That so many XP users have yet to upgrade is a sad but inevitable reflection of human nature, according to Mike Fraser, CEO of desktop virtualization and desktop-as-a-service consultancy VDI Space Inc., of Incline Village, Nev. “Until we’re forced to do something, we won’t do it,” he says. Brelsford senses a similar lack of urgency within the channel. “We’re just not seeing the energy,” he says. “It’s unfortunately probably going to kick in as we get closer to the deadline.”
Indeed, many observers believe SMBs and their partners won’t make upgrading XP-based hardware a priority until after the deadline, when XP-specific malware starts proliferating. When that day finally arrives, however, businesses will need help moving data and resolving application compatibility issues, Brelsford argues, making XP migration a potentially rich revenue source for IT providers. Indeed, during a session about XP Brelsford noted that at a typical rate of $200 per PC, channel pros who migrate a mere 15 computers a month stand to make $36,000 in incremental income annually.
To help partners board that gravy train more easily, Brelsford launched XPmigrations.com in August.
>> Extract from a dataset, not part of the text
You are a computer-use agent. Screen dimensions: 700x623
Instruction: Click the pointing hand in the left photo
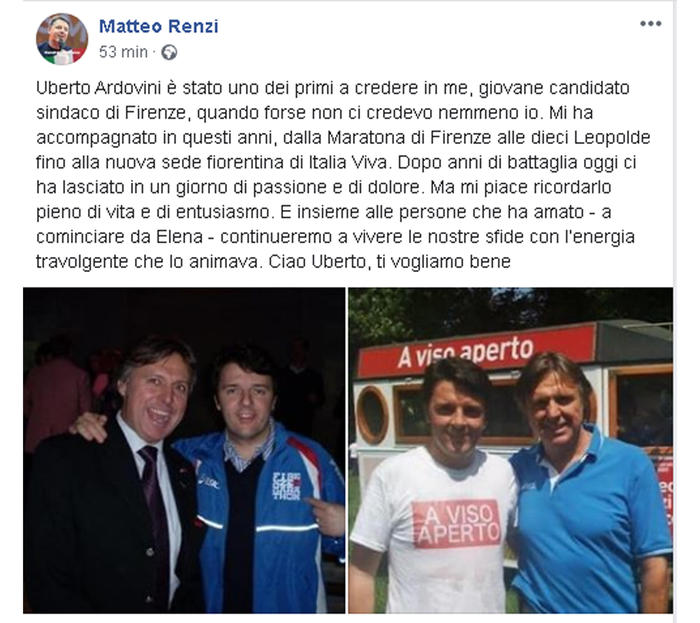coord(327,515)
Working in partnership with Microsoft, the company sells XP upgrade services to willing SMBs, then farms the leads out to interested VARs. “I’m excited about it,” Brelsford says. “Our guys are not necessarily skilled at sales.” XPmigrations.com handles that for them, he notes, along with chores like billing and collections.
Brelsford hopes to employ the same model in his Datatel venture too. It’s an approach tailor-made to the needs of middle-class technology providers, he observes. Only time will tell how many of them it saves from the SMB market’s continuing evolution.